With the Steel Stampede in Crooked River only three weeks away, it is time to get serious. My good friend Randy Hess offered to help get the old twin put back together and ready to race, and we ended up having one of those really great days in the shop where a lot of progress is made and also had a lot of fun. Randy has been a big part of my motorcyle world since we were teenagers, in addition to helping build my old Norton Commando that we flat tracked, he also helped on other bikes and was even there to drive me home when I broke my knee at Woodland (almost forty years ago). A darn good friend!
So Saturday morning we started out with several piles of parts;
We also started out with a list;
We decided Randy would work on the frame and suspension and I would tackle getting the motor together. Randy said his goal was to have the bike on it's wheels by day end, my goal was to have the motor together. And off we go!

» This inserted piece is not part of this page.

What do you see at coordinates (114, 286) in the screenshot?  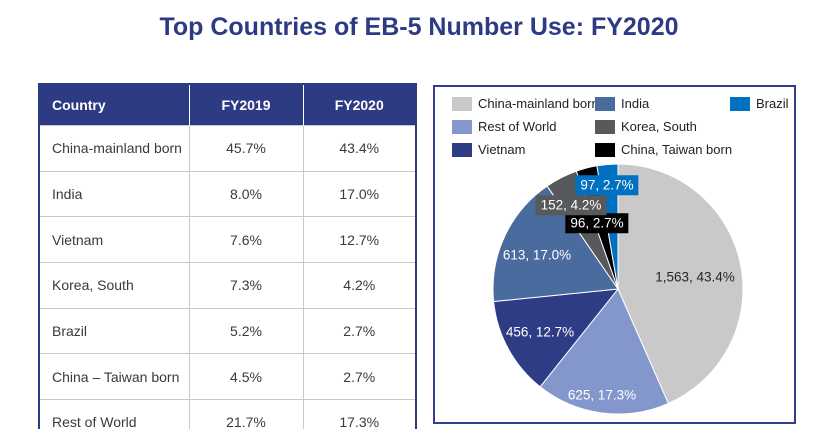 I see `country-cell: Korea, South` at bounding box center [114, 286].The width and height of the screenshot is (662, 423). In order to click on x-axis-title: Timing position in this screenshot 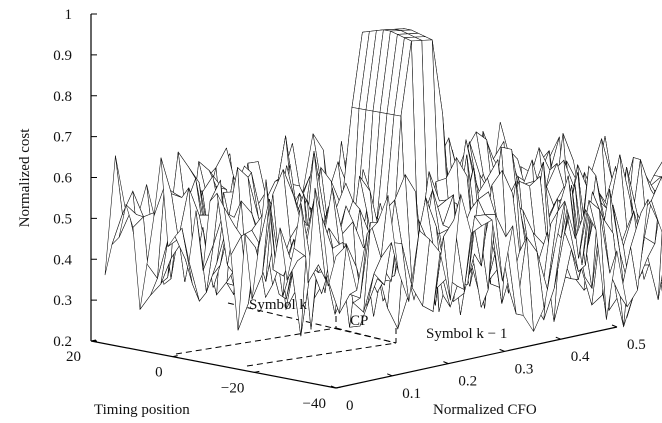, I will do `click(142, 410)`.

Before starting on the frame and suspension, Randy decided to get the de-rusting project started on the MT250 fuel tank;
Randy prepping the frame for re-paint, it had been painted before but then some welding and other modifications had taken their toll;
Starting to paint;
Installing rear swing arm and shocks (with Danny helping);
We had more than a few road blocks to our progress, one was just finding all the bits and pieces amid the multiple proejcts from the last year or so and the other was that the bike is such a conglomeration of parts, often what shoud fit doesn't. In this shot. Randy, Luke and Corey are welding a bar into the lower steering bearing race to get it out of the frame, so all new bearings can be installed;
Each part or fastener had to be cleaned and buffed and those not plated had to be painted, so it's a slow process. Here is Randy working at the LC Garage precision buffing deivce;
After a full day of hard work, here is the chassis, ready for the motor;
Great job Randy!
While Randy was doing his thing, I'd gotten busy on the motor. First up was to cut the old cam chain;
Since the motor had been sitting open for months while a lot of work went on around it, I opted to rinse the motor out with high detergent ATF and drain the block before proceeding;
The previously installed pistons & rings were still looking good, and this time around I had help installing the cylinder. Not even sure how I got it together the last time without breaking any rings!
Slipping the new chain into place with some fine wire;
Then with Randy's help, slipped the cylinder block on, much easier this time!
Before the head could be installed, first it had to be clearanced for the larger camshaft. This process took awhile, install cam, check clearance, grind, clean, reinstall, check again. Argh.
Here is the cam box before modification, the black circles are some of the contact points;
After a lot of grinding, it all finally came together;
None of this could have been done without the help of the Graves family in Flagstaff (aka Lameco) and their vintage race bike mechanic Owen. Owen was gracious enough to spend time with me on the phone and talk me thorough the modifications and installation of this hot rod motor. Big thanks to to both Johns (Sr and Jr) and Owen!
Head installed on the motor;
Joining the cam chain together;
Riveted in place;
Motor completed and ready to install;
Sunday morning, first some fun stuff, checking the vintage British fenders for fit;
Installing the motor;
A great weekend, lots of progress, can't wait to get this thing done and hear it come to life. Lots of little bits and pieces need to be put together before then, ignition, fuel system, etc. But every day there will be progress.